October 16, 2023
All Real Estate News
The current mortgage rates are the biggest concern in the real estate market right now, and near impossible to predict. Most industry experts are steering clear of forecasting where the interest rates will go. However, most projections do not fall below 7% as we enter the last quarter of 2023.
In addition to the concerning mortgage rates, there are 3 confusing myths circulating in the market.
Myth #1: Foreclosures are high.
While foreclosures are increasing, it is important to put that into perspective by looking at the historical data – not just comparing foreclosure numbers to a year or two ago, which was the bottom of the foreclosure market due to the foreclosure moratorium.
During the pandemic, there was a moratorium, and it was almost impossible to foreclose on a property. Of course, leading out from that, foreclosure numbers are on the rise, but we are not in a foreclosure crisis.
Myth #2: Airbnb is going out of business, and those listings are going to crash the market.
This stemmed from a social media post that got a lot of recognition. Later, we found out the data used to explain the situation wasn't accurate.

▶ _Record set_:

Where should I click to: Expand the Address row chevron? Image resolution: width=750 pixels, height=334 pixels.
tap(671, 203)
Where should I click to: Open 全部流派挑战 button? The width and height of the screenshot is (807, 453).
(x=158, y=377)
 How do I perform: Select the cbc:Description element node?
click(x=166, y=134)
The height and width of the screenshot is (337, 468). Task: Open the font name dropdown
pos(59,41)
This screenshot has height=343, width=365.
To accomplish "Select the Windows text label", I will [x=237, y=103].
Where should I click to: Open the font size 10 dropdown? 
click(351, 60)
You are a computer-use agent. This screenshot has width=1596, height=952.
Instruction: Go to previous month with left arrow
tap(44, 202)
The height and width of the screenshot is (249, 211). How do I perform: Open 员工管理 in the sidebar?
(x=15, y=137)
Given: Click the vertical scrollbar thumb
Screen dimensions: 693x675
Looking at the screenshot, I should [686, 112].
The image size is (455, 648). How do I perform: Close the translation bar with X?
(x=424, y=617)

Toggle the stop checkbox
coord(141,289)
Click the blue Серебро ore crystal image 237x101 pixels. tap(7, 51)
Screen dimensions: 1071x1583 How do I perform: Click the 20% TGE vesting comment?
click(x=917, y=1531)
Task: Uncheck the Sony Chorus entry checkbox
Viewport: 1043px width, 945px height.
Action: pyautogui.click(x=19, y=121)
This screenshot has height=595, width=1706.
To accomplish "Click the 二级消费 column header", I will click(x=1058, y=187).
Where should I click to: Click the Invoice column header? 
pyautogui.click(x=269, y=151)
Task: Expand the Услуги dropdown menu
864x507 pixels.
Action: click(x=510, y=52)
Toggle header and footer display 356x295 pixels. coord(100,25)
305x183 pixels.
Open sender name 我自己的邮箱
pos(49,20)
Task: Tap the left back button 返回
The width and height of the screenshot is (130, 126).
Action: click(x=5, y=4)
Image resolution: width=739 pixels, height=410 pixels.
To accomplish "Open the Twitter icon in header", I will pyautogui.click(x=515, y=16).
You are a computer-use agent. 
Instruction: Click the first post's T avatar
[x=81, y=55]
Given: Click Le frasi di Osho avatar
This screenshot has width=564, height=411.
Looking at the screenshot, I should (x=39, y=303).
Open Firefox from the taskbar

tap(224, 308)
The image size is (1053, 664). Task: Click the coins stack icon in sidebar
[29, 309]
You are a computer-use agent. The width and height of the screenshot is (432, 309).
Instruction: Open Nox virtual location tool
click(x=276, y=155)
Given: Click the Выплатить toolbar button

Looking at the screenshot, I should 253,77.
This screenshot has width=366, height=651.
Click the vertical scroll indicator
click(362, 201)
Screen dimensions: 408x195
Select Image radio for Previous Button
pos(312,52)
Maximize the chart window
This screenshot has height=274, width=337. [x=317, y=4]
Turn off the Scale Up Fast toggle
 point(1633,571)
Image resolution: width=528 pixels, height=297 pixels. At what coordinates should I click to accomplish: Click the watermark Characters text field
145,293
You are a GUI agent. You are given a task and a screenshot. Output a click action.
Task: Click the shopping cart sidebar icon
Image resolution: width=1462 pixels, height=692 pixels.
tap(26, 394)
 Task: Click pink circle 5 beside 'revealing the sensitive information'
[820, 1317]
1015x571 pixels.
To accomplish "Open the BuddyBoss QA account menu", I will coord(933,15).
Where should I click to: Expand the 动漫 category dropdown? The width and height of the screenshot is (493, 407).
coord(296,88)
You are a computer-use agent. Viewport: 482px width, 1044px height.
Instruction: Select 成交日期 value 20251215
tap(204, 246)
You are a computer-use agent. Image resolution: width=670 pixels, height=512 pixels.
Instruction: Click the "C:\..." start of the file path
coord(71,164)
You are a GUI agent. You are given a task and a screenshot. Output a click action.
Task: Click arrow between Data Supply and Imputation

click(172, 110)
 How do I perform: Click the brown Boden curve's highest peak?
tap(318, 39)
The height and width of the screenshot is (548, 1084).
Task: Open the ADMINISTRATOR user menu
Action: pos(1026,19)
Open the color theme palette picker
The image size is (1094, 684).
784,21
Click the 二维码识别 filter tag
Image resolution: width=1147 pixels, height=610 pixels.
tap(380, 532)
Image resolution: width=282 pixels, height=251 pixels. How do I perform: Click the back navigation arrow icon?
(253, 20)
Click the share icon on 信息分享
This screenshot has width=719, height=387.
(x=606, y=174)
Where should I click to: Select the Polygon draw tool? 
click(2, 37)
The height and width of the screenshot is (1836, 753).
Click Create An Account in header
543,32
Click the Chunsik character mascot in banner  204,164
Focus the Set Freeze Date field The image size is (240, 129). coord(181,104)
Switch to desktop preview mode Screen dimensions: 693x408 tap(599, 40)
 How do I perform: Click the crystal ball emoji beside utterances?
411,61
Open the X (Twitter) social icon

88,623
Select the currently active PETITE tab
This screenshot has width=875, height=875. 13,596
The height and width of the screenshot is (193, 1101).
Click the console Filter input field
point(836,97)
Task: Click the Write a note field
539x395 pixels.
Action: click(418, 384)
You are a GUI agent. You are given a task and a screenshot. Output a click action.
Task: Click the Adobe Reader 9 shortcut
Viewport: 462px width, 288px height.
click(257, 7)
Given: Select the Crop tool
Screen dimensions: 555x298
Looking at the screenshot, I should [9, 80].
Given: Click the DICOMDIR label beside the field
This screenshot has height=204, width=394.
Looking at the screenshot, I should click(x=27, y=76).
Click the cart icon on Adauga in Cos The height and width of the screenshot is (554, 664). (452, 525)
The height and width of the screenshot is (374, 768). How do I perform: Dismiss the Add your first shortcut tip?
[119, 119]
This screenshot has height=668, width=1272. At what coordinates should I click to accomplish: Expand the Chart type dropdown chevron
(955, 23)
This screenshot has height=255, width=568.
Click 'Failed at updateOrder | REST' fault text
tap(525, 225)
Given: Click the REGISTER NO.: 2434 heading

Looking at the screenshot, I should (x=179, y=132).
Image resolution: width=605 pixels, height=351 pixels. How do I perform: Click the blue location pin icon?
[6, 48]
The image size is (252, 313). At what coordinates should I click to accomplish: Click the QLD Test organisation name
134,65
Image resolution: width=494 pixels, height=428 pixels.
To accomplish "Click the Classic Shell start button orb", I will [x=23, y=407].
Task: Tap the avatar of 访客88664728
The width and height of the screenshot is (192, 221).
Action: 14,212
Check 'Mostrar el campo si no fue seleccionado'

▶ _Actions to take_:
a) Say whether each statement agrees with the real estate article. Answer yes or no, and quote the deciding words. (i) Most industry experts are forecasting where interest rates will go. (ii) During the pandemic, it was almost impossible to foreclose on a property. (iii) The Airbnb myth started with a news report.
b) Rewrite the paragraph of the real estate article that begins "The current mortgage rates are" in a shorter form, keeping its main facts.
c) Repeat word for word the part of the real estate article that opens with the words containing "Myth #1: Foreclosures" and closes with "crash the market.".

▶ _Solutions in order_:
a)
(i) No: "Most industry experts are steering clear of forecasting where the interest rates will go."
(ii) Yes: "During the pandemic, there was a moratorium, and it was almost impossible to foreclose on a property."
(iii) No: "This stemmed from a social media post that got a lot of recognition."

b) Mortgage rates are the real estate market's biggest concern right now, and they are nearly impossible to predict. Most experts avoid forecasting them, and most projections stay at or above 7% as the last quarter of 2023 begins.

c)
Myth #1: Foreclosures are high.
While foreclosures are increasing, it is important to put that into perspective by looking at the historical data – not just comparing foreclosure numbers to a year or two ago, which was the bottom of the foreclosure market due to the foreclosure moratorium.
During the pandemic, there was a moratorium, and it was almost impossible to foreclose on a property. Of course, leading out from that, foreclosure numbers are on the rise, but we are not in a foreclosure crisis.
Myth #2: Airbnb is going out of business, and those listings are going to crash the market.